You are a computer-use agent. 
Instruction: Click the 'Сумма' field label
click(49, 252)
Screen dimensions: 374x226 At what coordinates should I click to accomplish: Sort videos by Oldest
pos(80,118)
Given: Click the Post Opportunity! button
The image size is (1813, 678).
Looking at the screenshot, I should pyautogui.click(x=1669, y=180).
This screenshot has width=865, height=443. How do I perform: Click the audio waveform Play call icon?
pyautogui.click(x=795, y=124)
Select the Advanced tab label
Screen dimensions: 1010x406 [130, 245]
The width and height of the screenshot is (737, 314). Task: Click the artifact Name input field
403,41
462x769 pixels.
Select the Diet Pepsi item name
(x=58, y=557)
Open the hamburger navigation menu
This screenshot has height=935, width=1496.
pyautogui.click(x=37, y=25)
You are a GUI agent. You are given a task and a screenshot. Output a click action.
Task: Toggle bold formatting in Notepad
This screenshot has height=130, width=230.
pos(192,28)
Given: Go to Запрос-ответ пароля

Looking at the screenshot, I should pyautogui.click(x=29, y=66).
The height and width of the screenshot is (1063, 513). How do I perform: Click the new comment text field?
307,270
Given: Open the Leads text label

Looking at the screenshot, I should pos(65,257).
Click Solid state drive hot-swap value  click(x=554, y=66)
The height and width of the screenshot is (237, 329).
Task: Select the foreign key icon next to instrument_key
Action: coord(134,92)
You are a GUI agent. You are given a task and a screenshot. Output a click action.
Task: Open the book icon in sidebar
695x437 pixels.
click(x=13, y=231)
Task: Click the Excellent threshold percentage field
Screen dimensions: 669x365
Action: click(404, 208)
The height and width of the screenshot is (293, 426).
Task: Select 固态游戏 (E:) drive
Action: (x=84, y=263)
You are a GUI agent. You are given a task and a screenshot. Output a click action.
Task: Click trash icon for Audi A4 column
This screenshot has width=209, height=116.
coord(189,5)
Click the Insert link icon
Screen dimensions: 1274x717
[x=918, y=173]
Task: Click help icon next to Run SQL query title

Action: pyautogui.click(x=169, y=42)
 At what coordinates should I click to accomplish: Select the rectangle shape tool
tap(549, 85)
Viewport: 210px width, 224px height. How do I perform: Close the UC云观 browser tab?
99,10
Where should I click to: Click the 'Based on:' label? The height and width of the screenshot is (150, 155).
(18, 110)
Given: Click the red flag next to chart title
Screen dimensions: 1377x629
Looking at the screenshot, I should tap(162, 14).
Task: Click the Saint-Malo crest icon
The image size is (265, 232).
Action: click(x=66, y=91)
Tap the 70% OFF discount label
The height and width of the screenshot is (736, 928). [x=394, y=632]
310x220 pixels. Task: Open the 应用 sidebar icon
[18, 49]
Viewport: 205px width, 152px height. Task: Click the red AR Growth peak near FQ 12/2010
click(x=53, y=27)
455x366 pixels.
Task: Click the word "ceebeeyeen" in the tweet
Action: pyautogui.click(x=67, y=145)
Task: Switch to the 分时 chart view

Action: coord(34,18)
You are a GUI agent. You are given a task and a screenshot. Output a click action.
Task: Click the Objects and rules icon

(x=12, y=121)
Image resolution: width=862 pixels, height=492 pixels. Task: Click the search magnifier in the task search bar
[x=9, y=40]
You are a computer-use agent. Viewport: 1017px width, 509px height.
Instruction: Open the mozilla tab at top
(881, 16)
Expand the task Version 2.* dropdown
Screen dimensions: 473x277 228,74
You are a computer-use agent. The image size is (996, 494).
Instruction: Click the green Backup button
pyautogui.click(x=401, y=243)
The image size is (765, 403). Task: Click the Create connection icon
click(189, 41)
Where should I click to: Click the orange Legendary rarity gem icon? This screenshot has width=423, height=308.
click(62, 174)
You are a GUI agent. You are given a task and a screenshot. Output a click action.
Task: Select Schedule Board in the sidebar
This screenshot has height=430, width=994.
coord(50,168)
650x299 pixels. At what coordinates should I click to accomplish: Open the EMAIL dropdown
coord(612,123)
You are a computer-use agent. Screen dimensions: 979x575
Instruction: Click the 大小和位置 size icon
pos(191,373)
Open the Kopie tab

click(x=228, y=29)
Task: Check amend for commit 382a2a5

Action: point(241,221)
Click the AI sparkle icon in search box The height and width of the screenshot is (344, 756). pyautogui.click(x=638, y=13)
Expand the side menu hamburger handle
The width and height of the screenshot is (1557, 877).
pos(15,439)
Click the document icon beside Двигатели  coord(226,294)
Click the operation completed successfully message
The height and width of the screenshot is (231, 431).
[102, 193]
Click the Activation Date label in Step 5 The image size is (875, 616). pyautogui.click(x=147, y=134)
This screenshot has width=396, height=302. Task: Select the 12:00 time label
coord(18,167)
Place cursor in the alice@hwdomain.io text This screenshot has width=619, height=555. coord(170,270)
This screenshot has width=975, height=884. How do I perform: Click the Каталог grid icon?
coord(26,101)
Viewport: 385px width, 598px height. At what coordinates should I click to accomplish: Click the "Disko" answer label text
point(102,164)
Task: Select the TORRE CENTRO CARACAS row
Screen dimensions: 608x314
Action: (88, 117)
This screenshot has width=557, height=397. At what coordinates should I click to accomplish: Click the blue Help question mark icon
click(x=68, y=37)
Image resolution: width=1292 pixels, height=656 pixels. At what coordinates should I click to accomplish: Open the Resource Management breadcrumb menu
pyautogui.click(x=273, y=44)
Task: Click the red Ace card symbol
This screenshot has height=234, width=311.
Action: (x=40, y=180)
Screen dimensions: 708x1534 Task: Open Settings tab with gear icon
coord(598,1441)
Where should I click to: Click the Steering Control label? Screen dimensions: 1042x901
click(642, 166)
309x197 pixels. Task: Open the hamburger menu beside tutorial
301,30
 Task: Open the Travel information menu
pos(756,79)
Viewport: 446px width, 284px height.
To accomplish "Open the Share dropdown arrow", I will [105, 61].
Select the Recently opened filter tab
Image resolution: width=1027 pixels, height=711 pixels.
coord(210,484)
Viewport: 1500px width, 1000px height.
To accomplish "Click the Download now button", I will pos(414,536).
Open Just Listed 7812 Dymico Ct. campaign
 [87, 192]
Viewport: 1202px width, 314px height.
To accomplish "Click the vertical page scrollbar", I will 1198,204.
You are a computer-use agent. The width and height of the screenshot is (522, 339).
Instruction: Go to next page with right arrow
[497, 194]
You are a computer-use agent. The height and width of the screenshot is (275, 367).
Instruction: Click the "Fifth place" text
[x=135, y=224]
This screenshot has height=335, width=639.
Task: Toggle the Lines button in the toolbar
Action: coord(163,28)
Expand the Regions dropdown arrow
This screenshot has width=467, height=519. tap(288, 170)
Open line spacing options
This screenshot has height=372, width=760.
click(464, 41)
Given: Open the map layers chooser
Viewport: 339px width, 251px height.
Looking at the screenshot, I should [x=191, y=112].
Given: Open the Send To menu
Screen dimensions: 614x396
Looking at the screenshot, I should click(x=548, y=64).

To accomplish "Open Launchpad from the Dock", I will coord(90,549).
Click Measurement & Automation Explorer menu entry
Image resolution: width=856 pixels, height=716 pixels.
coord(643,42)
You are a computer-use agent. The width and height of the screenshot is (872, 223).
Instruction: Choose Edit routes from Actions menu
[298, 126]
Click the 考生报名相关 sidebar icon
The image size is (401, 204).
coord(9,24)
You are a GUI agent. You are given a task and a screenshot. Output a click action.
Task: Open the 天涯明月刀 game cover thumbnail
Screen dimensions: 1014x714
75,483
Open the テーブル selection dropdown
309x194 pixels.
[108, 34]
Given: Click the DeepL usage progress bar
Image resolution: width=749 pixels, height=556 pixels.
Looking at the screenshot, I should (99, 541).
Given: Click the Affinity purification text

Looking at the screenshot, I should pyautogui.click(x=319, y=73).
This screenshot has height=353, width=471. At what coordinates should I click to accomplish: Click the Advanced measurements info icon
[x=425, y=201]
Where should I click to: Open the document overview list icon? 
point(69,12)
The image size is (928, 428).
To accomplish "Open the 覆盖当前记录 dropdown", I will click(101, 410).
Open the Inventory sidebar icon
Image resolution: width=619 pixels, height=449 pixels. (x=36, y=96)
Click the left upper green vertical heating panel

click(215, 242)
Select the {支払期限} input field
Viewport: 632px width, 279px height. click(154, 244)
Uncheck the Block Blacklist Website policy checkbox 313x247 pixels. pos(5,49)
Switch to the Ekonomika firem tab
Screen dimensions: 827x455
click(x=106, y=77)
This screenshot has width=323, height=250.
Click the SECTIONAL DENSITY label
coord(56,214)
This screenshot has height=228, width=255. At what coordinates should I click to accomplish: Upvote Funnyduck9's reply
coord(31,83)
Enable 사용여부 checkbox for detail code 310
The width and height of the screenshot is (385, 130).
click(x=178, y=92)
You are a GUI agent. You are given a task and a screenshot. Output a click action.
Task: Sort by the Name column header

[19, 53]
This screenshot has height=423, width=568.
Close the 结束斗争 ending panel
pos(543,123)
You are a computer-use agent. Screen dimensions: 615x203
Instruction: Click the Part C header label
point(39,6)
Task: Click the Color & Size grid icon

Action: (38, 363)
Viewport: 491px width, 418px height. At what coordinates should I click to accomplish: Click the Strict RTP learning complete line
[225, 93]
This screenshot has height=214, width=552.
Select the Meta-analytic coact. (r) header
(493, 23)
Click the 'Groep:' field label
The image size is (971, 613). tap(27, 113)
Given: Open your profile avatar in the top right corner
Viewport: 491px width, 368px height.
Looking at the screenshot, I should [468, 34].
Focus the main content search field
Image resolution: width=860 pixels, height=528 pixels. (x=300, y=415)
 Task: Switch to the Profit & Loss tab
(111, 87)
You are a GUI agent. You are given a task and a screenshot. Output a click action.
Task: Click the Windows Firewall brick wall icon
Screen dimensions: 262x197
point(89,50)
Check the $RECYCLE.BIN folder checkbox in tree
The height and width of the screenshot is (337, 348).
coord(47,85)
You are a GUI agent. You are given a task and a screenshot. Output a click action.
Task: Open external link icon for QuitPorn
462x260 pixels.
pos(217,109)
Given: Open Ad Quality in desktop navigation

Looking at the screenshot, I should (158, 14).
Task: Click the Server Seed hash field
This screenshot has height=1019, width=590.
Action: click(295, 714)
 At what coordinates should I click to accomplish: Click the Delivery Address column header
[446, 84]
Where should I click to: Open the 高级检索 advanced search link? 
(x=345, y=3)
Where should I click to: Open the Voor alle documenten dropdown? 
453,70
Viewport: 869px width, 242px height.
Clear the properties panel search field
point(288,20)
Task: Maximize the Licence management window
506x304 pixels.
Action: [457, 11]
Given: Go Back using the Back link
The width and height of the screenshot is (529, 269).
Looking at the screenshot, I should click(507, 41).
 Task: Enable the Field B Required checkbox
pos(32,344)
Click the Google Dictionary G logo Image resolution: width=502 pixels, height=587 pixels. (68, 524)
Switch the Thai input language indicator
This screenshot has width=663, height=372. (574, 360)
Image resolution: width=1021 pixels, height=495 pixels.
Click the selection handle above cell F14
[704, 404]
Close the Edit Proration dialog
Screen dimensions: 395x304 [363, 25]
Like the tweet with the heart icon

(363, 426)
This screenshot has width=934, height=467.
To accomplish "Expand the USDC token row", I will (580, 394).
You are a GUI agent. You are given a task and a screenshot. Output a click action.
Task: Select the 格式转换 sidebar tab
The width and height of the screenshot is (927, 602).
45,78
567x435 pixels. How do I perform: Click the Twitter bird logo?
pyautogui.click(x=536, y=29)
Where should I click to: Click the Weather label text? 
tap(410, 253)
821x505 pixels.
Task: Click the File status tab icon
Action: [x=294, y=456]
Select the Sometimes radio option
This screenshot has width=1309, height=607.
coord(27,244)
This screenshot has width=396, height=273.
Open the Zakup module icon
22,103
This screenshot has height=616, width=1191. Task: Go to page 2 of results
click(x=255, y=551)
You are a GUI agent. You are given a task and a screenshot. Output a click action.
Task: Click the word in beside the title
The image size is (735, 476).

• **What the task requires**
In the material above, locate the line containing "Expand the task Version 2.* dropdown" and the line containing "You are a computer-use agent. Screen dimensions: 979x575". Transcribe exactly those two lines and every line between them, and nothing more.

• **Result for this exercise**
Expand the task Version 2.* dropdown
Screen dimensions: 473x277 228,74
You are a computer-use agent. The image size is (996, 494).
Instruction: Click the green Backup button
pyautogui.click(x=401, y=243)
The image size is (765, 403). Task: Click the Create connection icon
click(189, 41)
Where should I click to: Click the orange Legendary rarity gem icon? This screenshot has width=423, height=308.
click(62, 174)
You are a GUI agent. You are given a task and a screenshot. Output a click action.
Task: Select Schedule Board in the sidebar
This screenshot has height=430, width=994.
coord(50,168)
650x299 pixels. At what coordinates should I click to accomplish: Open the EMAIL dropdown
coord(612,123)
You are a computer-use agent. Screen dimensions: 979x575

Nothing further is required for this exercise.